▶ **REQUIRED WORK**
Show every line below where "agent" appears.

▶ **STORED DATA**
※ ※ ※
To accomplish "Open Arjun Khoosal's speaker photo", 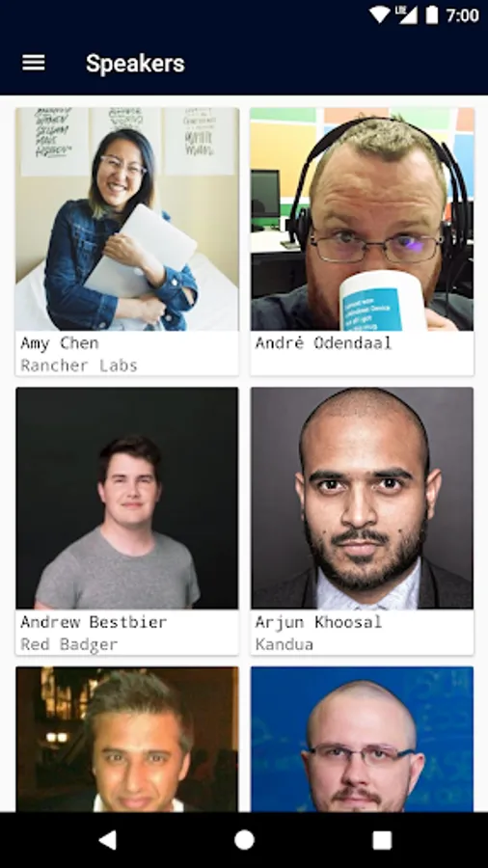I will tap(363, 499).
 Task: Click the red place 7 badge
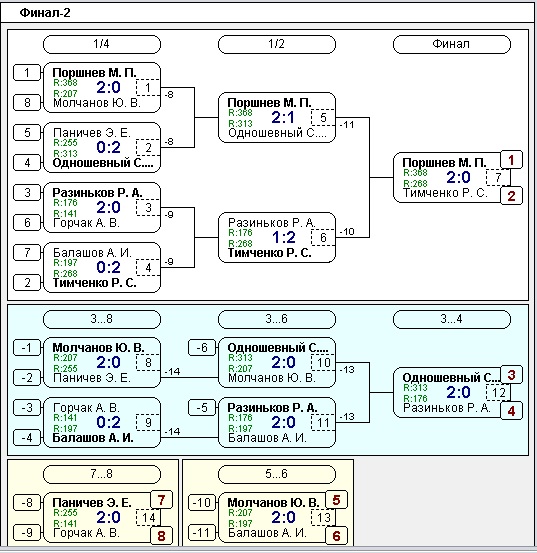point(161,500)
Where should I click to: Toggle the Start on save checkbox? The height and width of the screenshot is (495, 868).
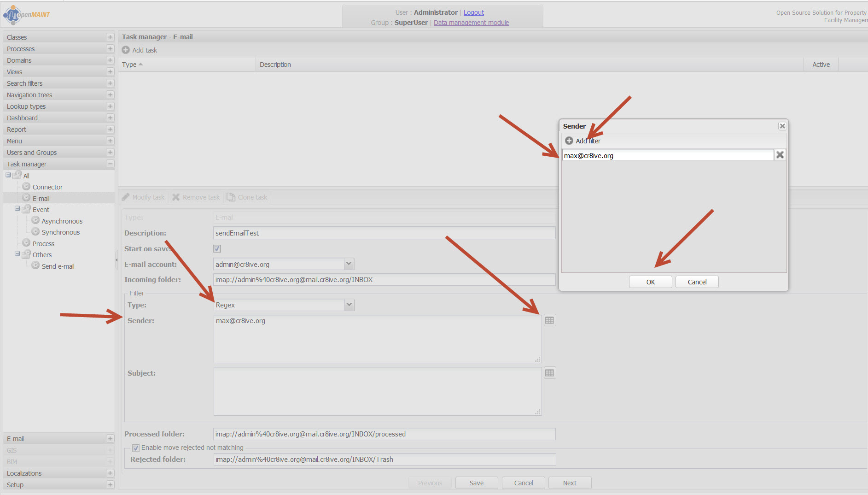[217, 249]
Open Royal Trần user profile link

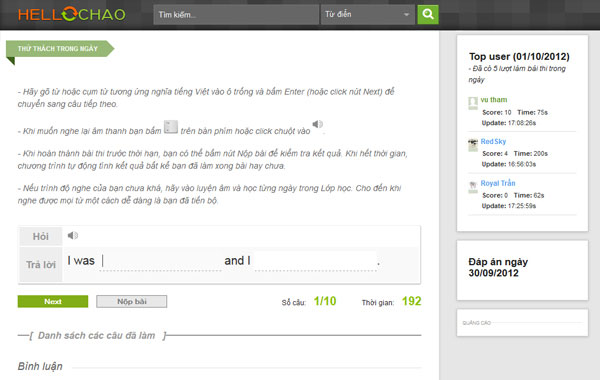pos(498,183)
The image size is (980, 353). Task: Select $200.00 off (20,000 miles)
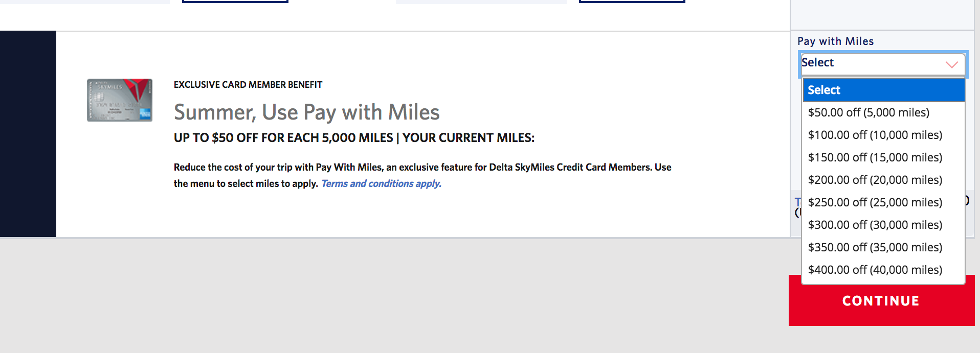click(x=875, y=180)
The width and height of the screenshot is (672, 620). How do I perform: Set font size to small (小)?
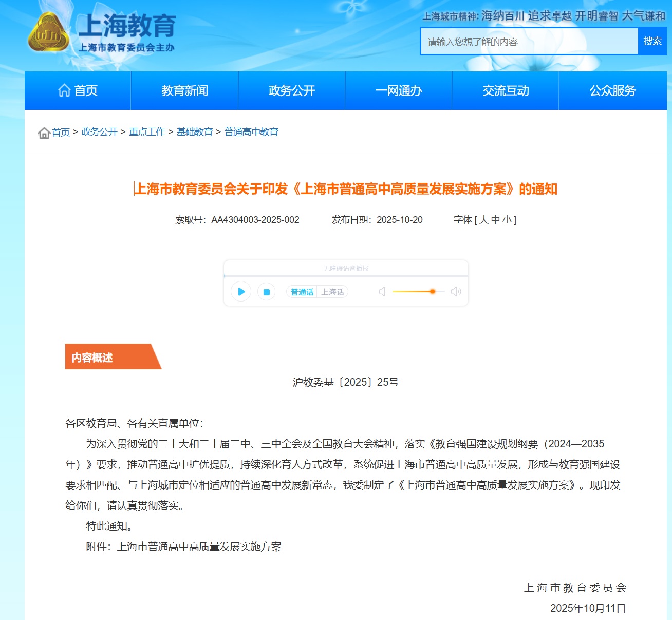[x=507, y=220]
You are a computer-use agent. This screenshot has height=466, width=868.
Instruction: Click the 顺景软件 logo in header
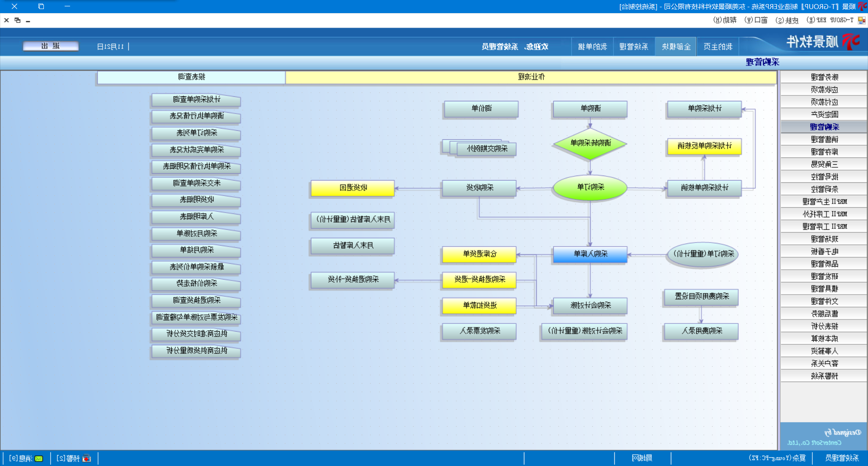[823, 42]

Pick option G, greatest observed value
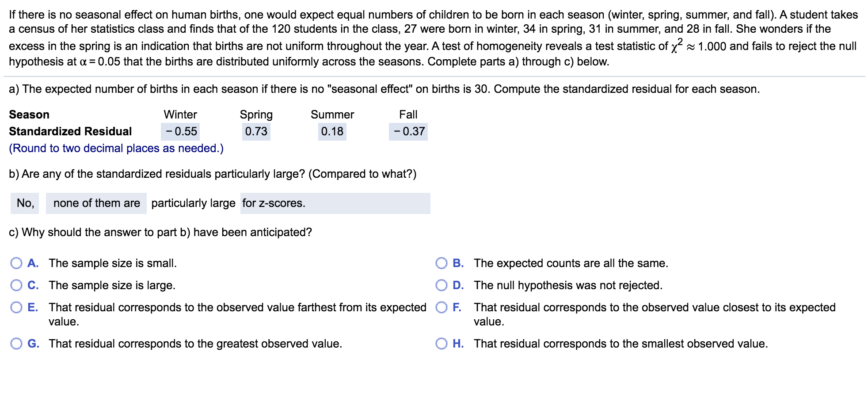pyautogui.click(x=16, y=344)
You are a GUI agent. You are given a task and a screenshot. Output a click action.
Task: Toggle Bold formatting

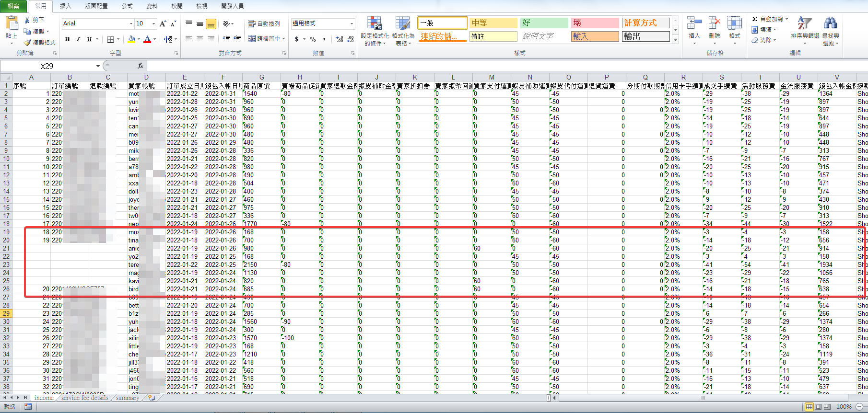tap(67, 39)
※ ※ ※
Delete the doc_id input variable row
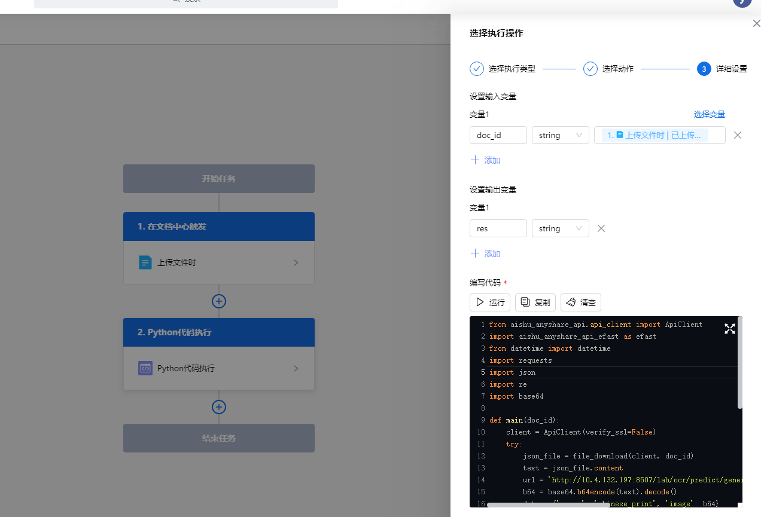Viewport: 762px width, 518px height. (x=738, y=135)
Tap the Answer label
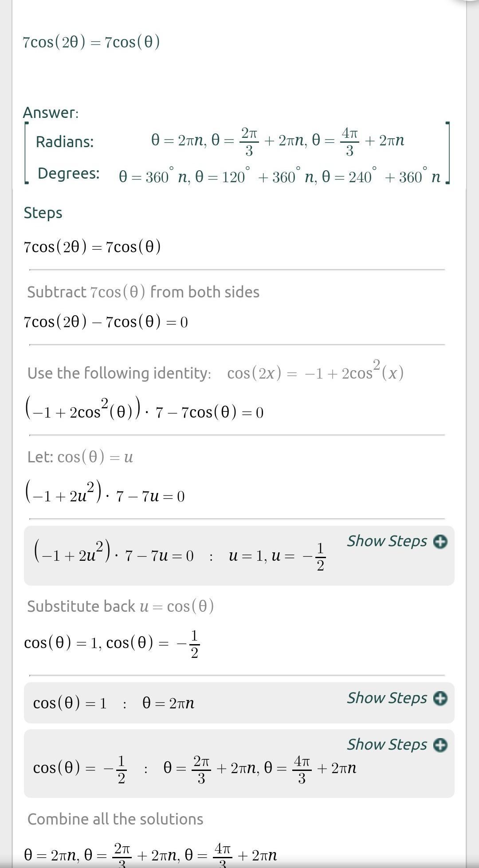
※ ※ ※
▶ **EXPECTED ANSWER**
You are a computer-use agent. This screenshot has height=466, width=868.
You are a GUI agent. You are given a task and a screenshot. Output a click action.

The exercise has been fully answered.